But he met a lot of new friends here, there were even guys in his high school who had lived in Belgium for a couple of years! 
Our son want to go to university, and he went to a couple of fall open houses. Well, I can tell you that we were impressed by all these wonderful opertunities that they offer! A lot more choise than in Belgium! So if your son wants to attend university too, that might be a good thing!
There's a lot more freedom in the schools here, compared to the Belgian Jesuit school that he attended. (they can walk out to a plaze and have a drink at Tim Hortons or go shopping for a bagel in the Sobey's)
They already made 3 fieldtrips: one to a movie theatre, one to downtown Toronto to watch MacBeth, and one to support the school soccer team.
School starts at 8 but is fnished at 2.40, so you still have al lot of time to do nice things. In Belgium school started at 8.30 and finished at 4.15, but by the time he got home it was already 5. They had a lot of homework to do, so almost no spare time during the week. Here, our son makes most of his homework in the school (because he works fast, so while others are still making there class exercices, he's already working on his homework).


----------



## Bevdeforges (Nov 16, 2007)

It's a really tough situation, no matter how you handle it. One thing that might help is to start discussing NOW with their Dad how you might handle the visitation issue.
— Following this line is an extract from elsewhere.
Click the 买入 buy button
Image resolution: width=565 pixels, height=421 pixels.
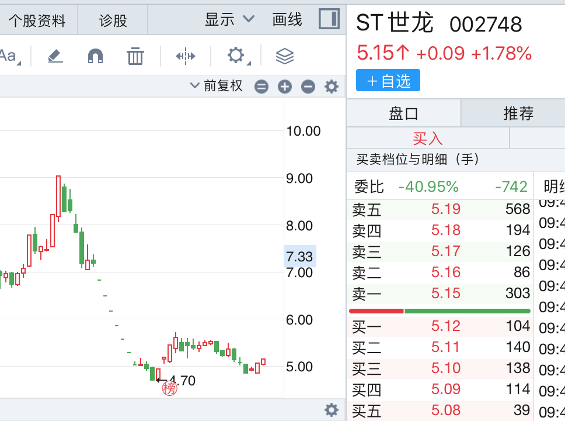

You'll have to have his ok to take the boys out of the country, and if you can work with him to come up with a reasonable plan, it could make the transition easier all around. (Working out the financial aspect of how to do this would be a good idea, too - who is going to pay for the transportation, etc.?)
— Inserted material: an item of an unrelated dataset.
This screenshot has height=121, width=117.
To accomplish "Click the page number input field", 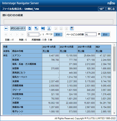I will (34, 35).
It might actually pay to consider whether, at age 16, he may want to remain with his father (if his father will have him) - maybe just for a year or so. At least if he has that option on the table and you can discuss all the pluses and minuses, he has a little bit of control over the situation. (His father may have some conditions that will change his mind - you don't know until you raise the issue.)
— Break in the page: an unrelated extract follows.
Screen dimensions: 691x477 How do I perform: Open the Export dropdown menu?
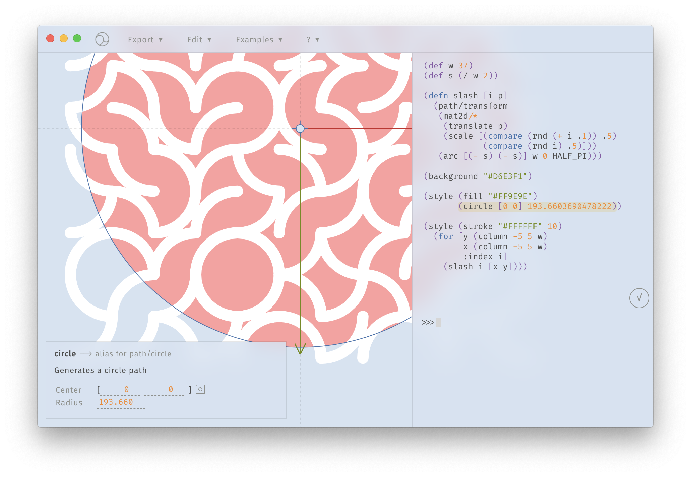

I agree that he really does have to see the place first, and you need to be careful you don't push too much with "isn't that great?" and "don't you just love..." etc. Get him interested in ice hockey, and you won't be able to get him back to the UK, not even to pack up and move for good. But it has to be his decision and you may have to give him some time to come around, especially if you are too obviously anxious for him to choose "your" solution.

Full disclaimer: I have no kids of my own. I just remember vividly what it was like being a kid of that age. 
Cheers,
Bev


----------